-- Information given follows --

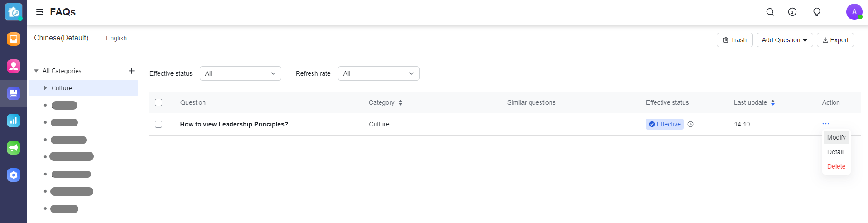Click the Export button

835,40
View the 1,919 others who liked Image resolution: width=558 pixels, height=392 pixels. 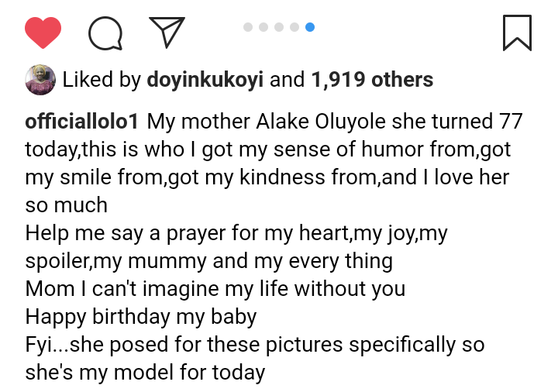point(372,79)
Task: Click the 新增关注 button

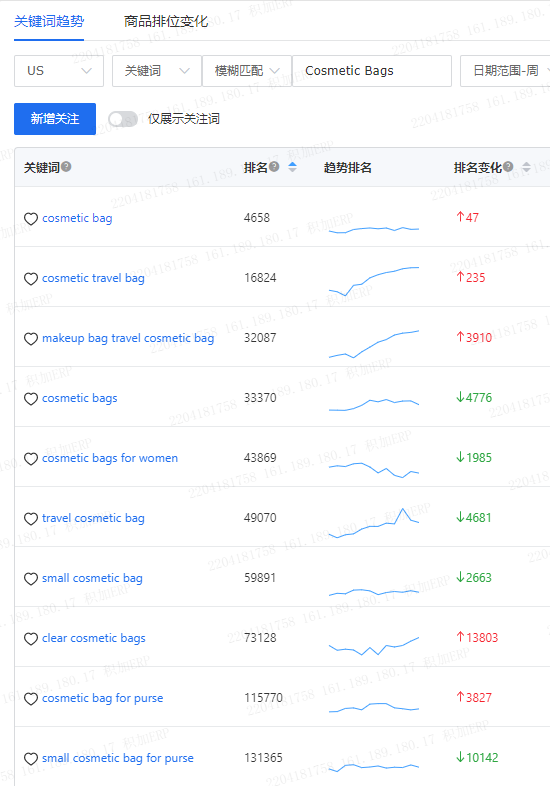Action: [55, 119]
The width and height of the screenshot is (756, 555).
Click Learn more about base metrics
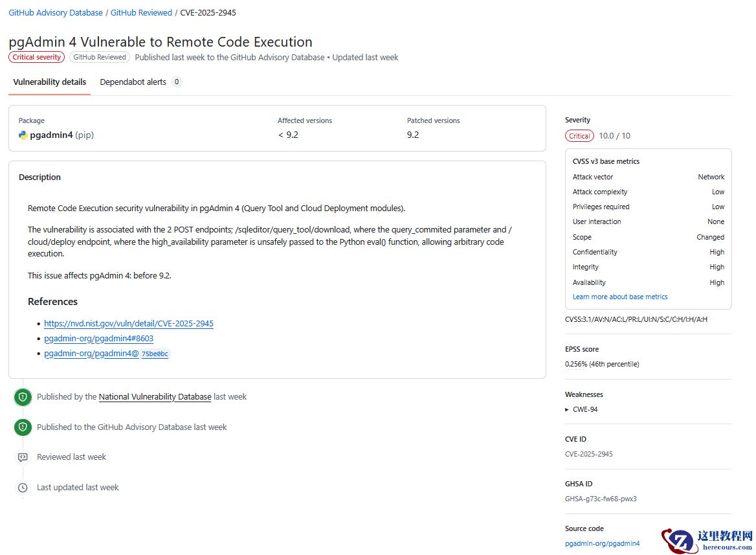(620, 297)
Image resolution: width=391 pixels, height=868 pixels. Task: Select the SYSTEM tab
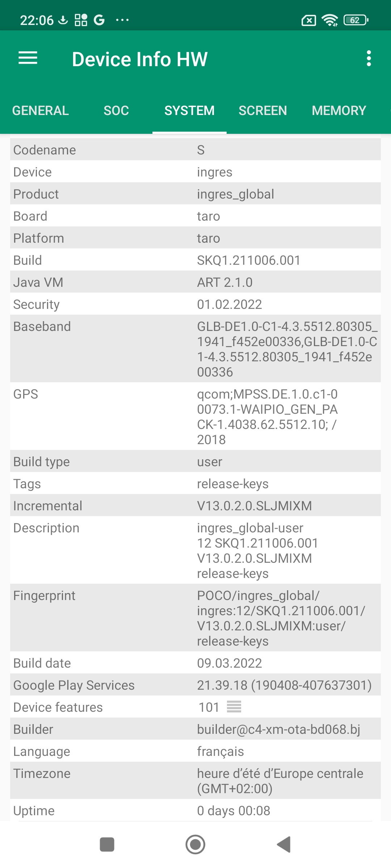pos(189,111)
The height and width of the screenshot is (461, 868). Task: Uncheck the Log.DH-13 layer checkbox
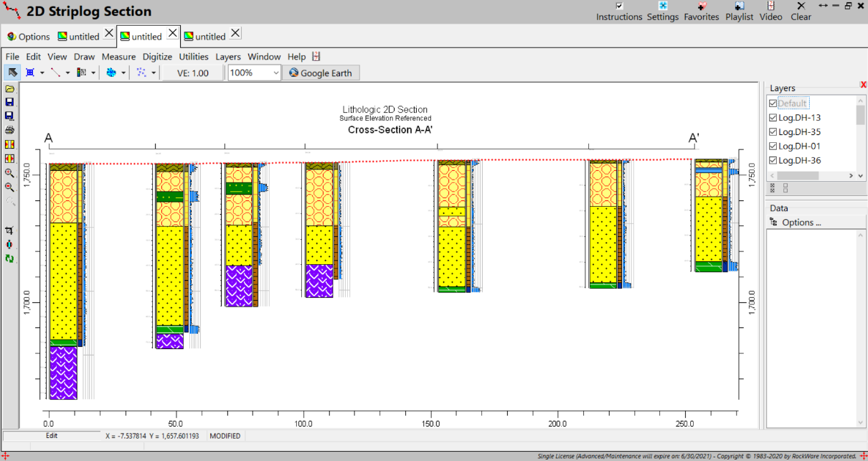pos(773,118)
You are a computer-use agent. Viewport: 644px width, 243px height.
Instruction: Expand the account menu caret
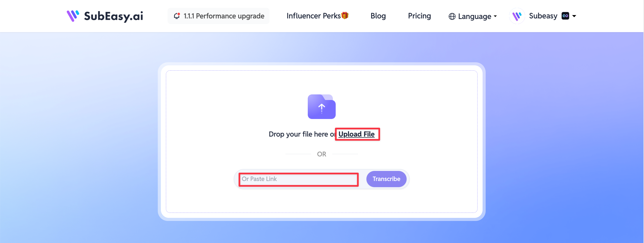coord(574,16)
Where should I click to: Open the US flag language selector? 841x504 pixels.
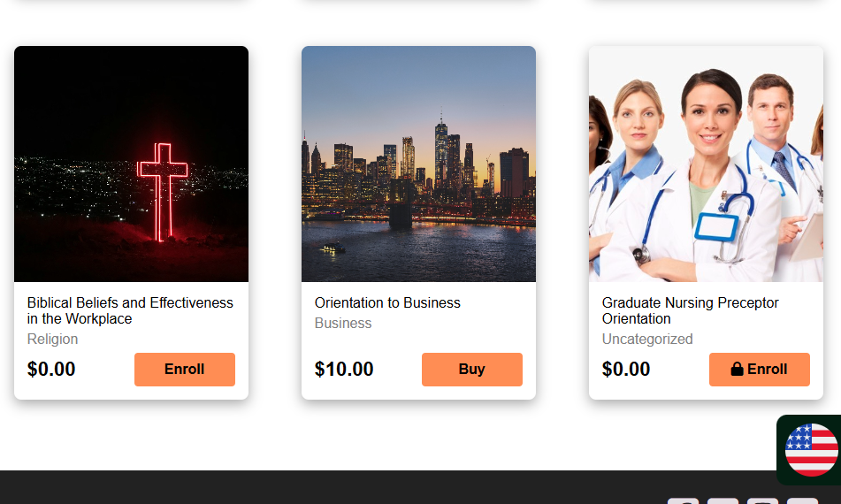[x=811, y=450]
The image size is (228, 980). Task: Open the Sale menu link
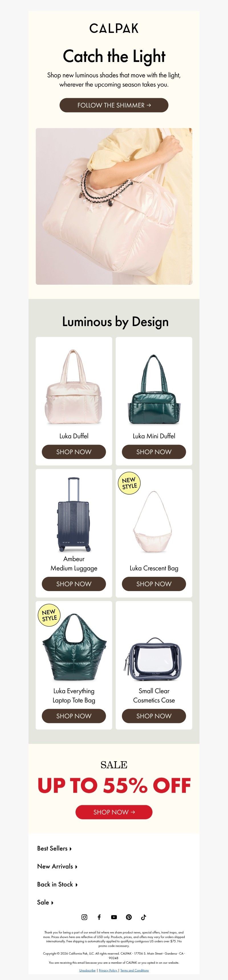[45, 902]
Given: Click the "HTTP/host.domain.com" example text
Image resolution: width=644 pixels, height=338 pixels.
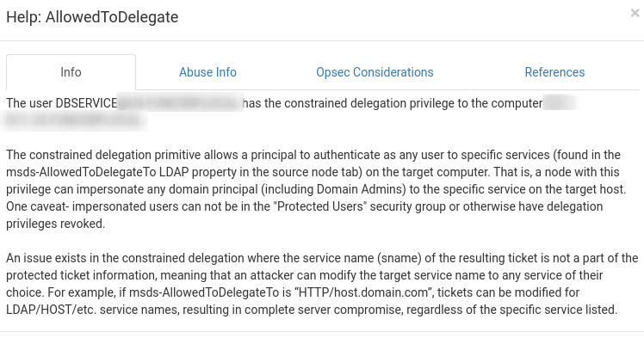Looking at the screenshot, I should click(364, 292).
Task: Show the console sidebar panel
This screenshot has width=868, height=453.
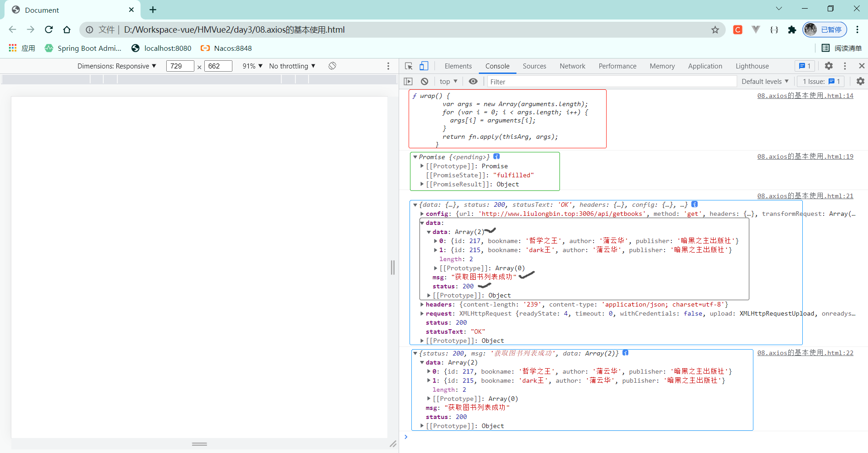Action: coord(408,82)
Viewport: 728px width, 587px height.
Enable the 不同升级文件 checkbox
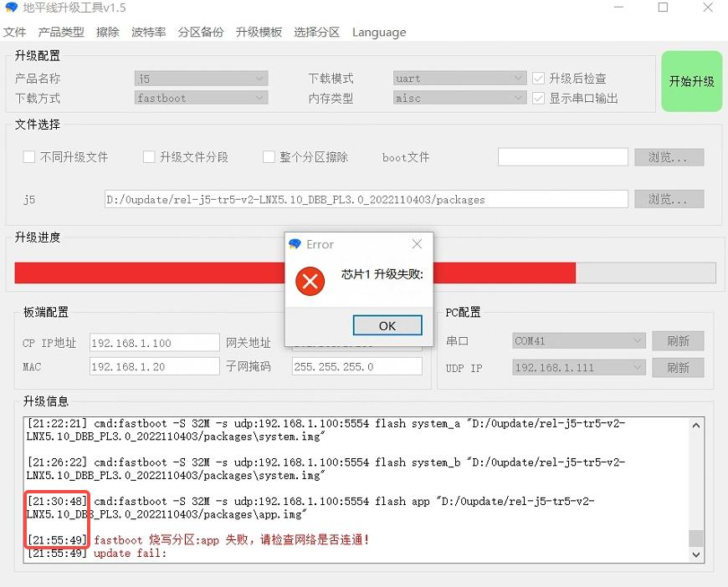point(29,157)
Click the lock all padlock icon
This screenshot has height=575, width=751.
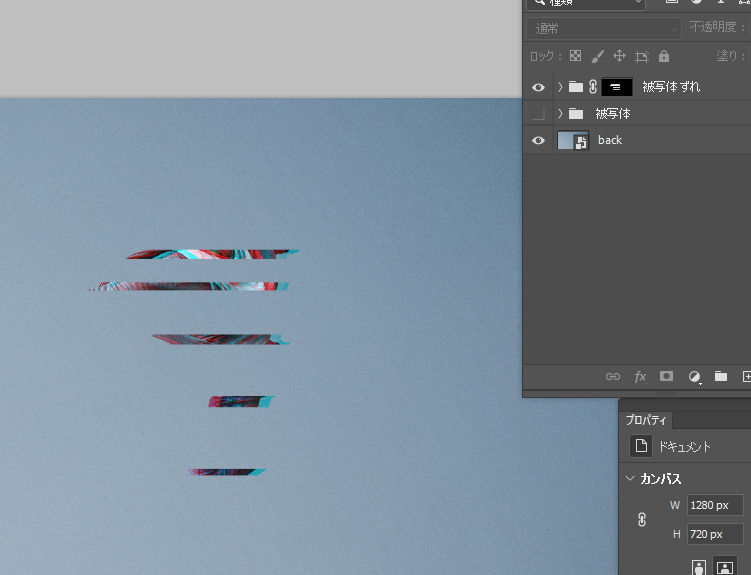(x=664, y=57)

-- Information given concluded --

**Required work**
Take only the lines above from the one that has "Task: Click the 新增关注 button" through the one that has "Click the lock all padlock icon" and reproduce them exactly, omitting any pictures.

**Answer below**
Task: Click the 新增关注 button

Action: [55, 119]
The width and height of the screenshot is (756, 555).
Click Learn more about base metrics
(620, 297)
Image resolution: width=391 pixels, height=868 pixels. Task: Select the SYSTEM tab
pos(189,111)
The height and width of the screenshot is (461, 868). Task: Uncheck the Log.DH-13 layer checkbox
pos(773,118)
You are a computer-use agent. Viewport: 644px width, 243px height.
Instruction: Expand the account menu caret
coord(574,16)
Where should I click to: Open the US flag language selector? 841x504 pixels.
[x=811, y=450]
The image size is (228, 980). Task: Open the Sale menu link
[45, 902]
Given: Click the "HTTP/host.domain.com" example text
Image resolution: width=644 pixels, height=338 pixels.
Looking at the screenshot, I should click(364, 292).
Task: Show the console sidebar panel
This screenshot has width=868, height=453.
Action: coord(408,82)
Viewport: 728px width, 587px height.
Enable the 不同升级文件 checkbox
point(29,157)
Click the lock all padlock icon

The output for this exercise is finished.